Work request> Begin the copy at the line containing "Task: Open the kb.vmware.com article link" in the data below and end it at the line containing "727x249 pixels.", keeping each line exact and leaving out pictures.

Supplied records>

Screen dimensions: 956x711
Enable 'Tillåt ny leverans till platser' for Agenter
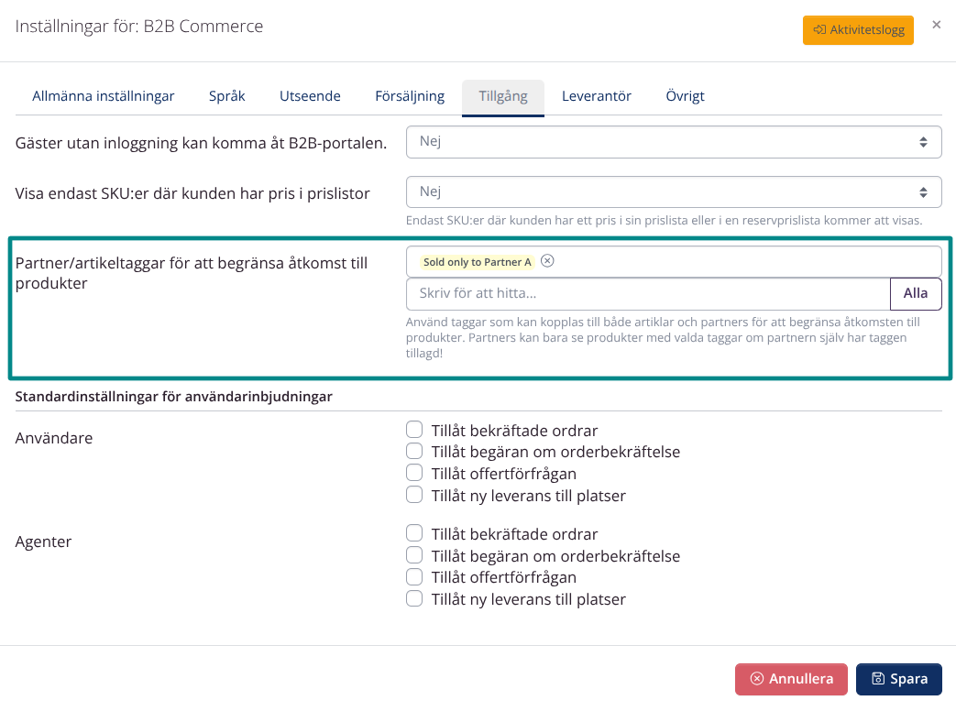click(x=414, y=599)
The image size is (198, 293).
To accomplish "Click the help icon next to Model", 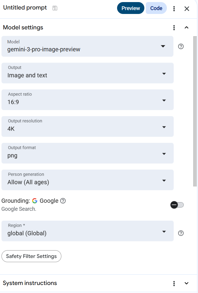I will click(181, 46).
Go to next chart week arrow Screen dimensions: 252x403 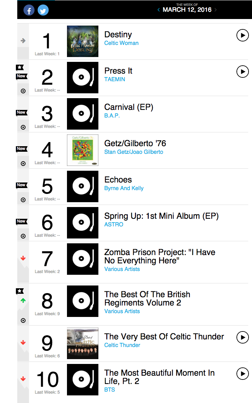(215, 10)
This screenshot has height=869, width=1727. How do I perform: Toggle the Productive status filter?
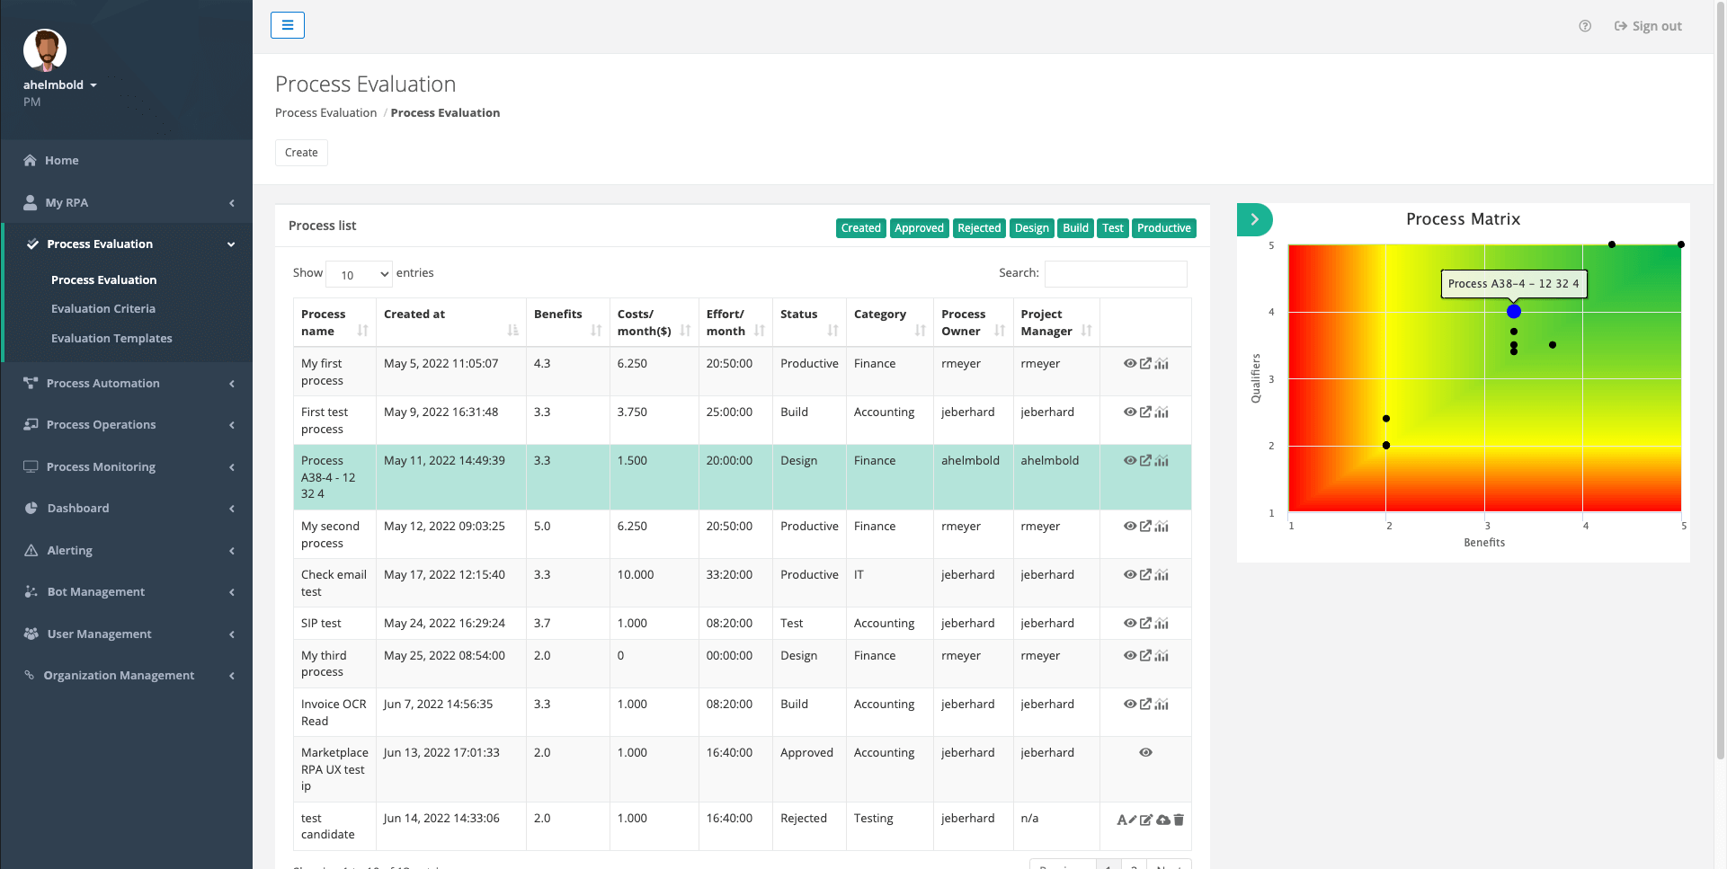[1163, 228]
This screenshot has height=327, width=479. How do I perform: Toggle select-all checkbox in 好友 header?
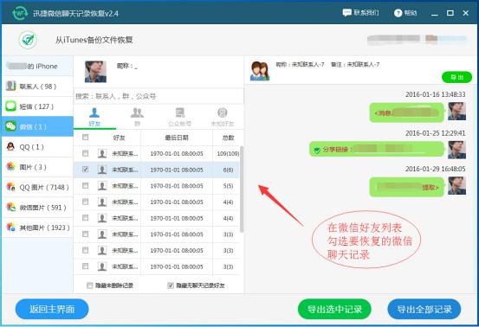click(x=86, y=138)
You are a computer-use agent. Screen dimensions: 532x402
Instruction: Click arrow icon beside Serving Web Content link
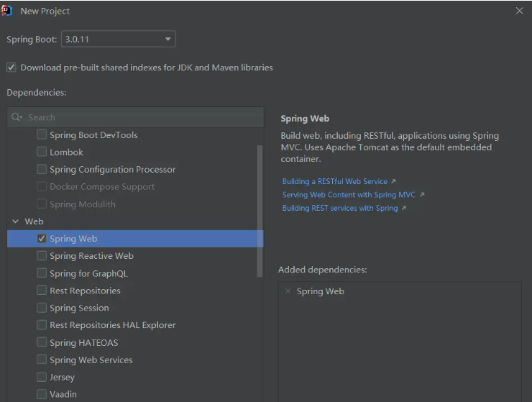[422, 195]
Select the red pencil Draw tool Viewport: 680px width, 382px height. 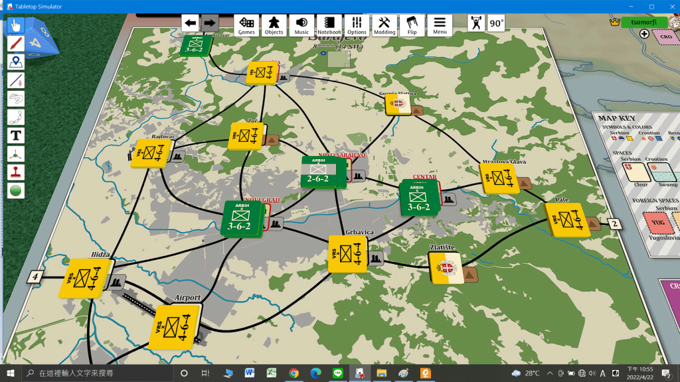[x=16, y=44]
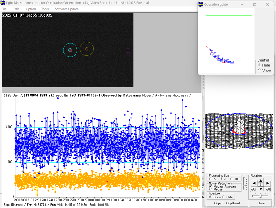This screenshot has height=208, width=276.
Task: Click the rotation reset '0' button
Action: (x=260, y=184)
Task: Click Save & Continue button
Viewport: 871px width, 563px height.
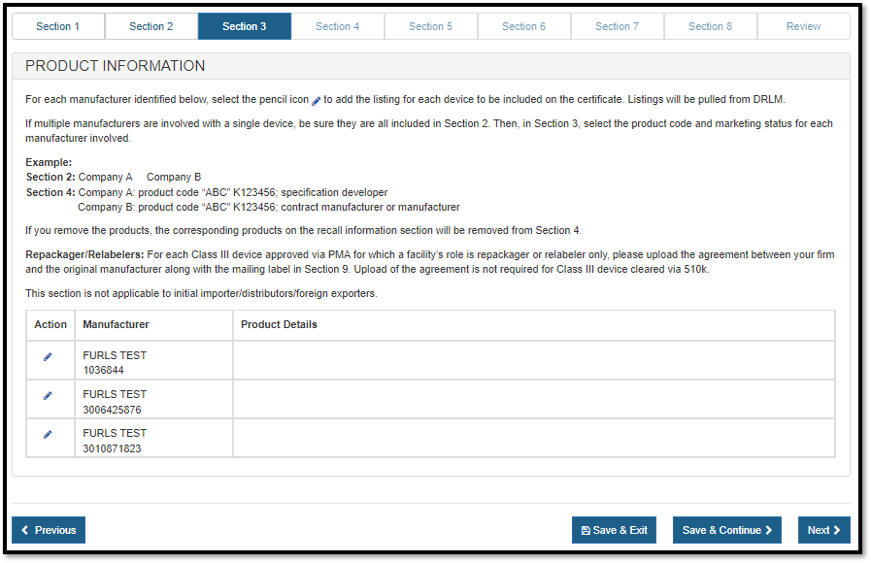Action: [727, 530]
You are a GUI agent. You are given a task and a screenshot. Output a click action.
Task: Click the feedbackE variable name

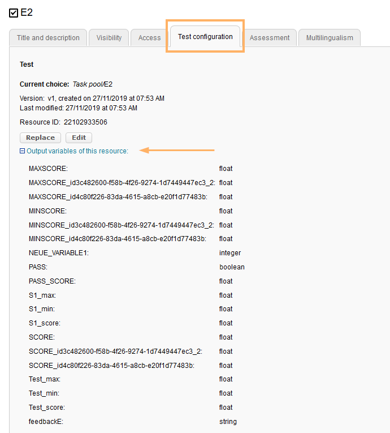[x=45, y=422]
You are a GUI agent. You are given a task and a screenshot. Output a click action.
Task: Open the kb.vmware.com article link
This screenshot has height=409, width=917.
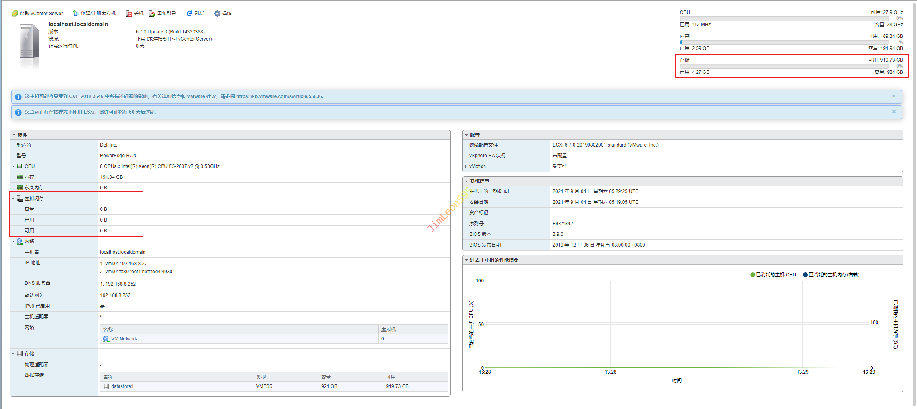tap(279, 96)
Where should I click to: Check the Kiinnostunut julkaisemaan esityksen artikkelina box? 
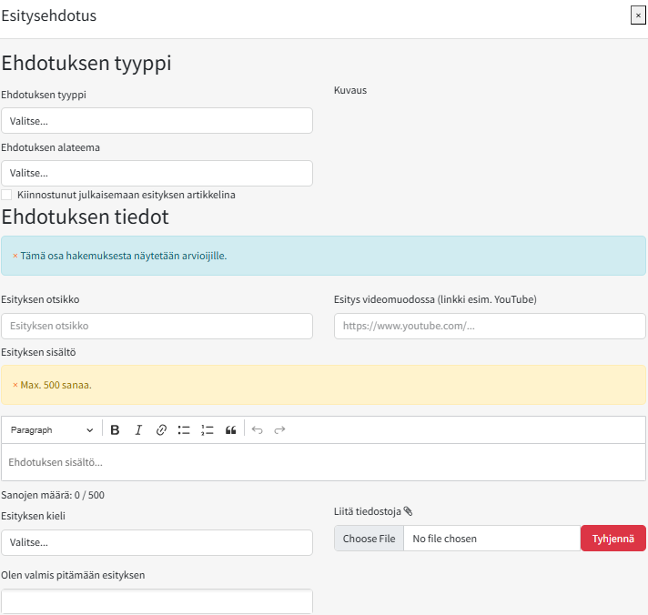click(7, 195)
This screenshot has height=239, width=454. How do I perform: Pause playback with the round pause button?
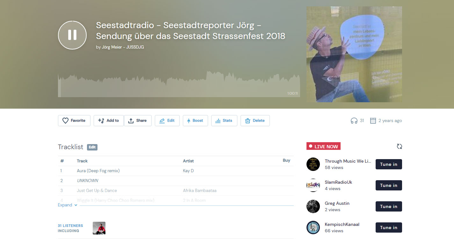pyautogui.click(x=72, y=35)
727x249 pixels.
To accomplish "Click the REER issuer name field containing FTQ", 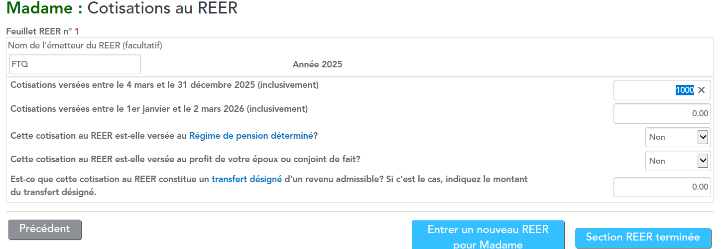I will tap(75, 64).
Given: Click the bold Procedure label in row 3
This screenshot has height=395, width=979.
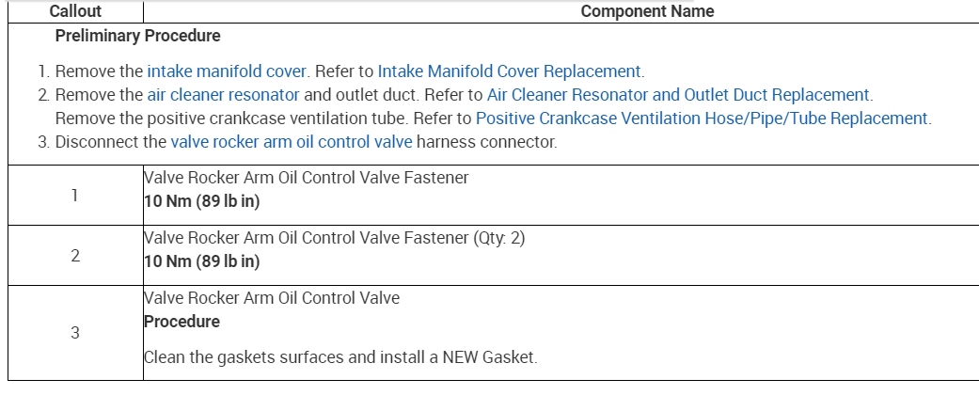Looking at the screenshot, I should point(182,322).
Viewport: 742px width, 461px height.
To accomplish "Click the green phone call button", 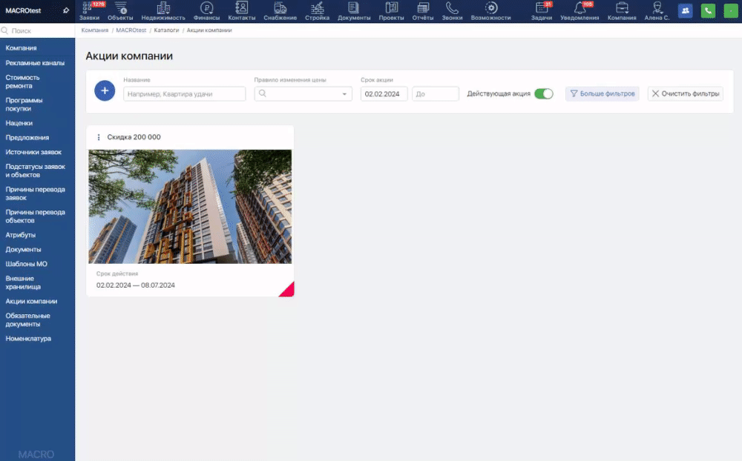I will tap(709, 11).
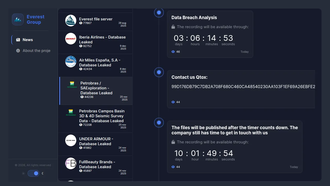Click the FullBeauty Brands FB logo
Screen dimensions: 330x186
[71, 163]
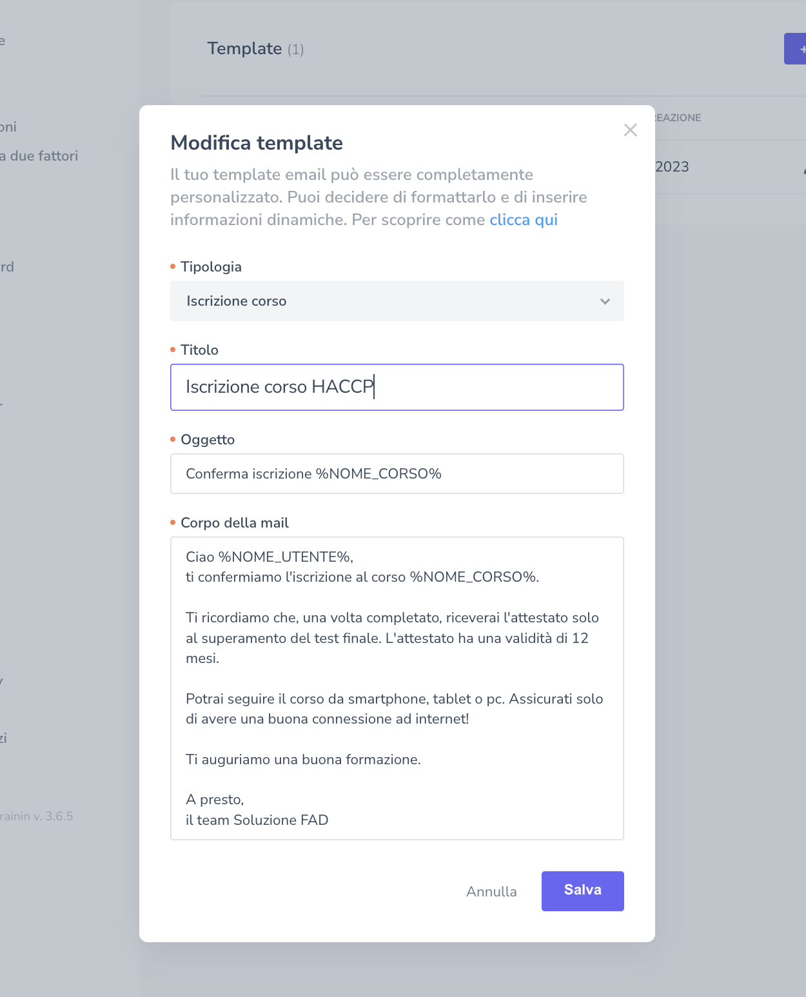Click the Modifica template dialog title

pyautogui.click(x=256, y=143)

Answer space>
Task: Open the kb.vmware.com article link
This screenshot has height=409, width=917.
tap(279, 96)
Where should I click to: Check the Kiinnostunut julkaisemaan esityksen artikkelina box? 
click(7, 195)
This screenshot has height=239, width=454. How do I perform: Pause playback with the round pause button?
pyautogui.click(x=72, y=35)
727x249 pixels.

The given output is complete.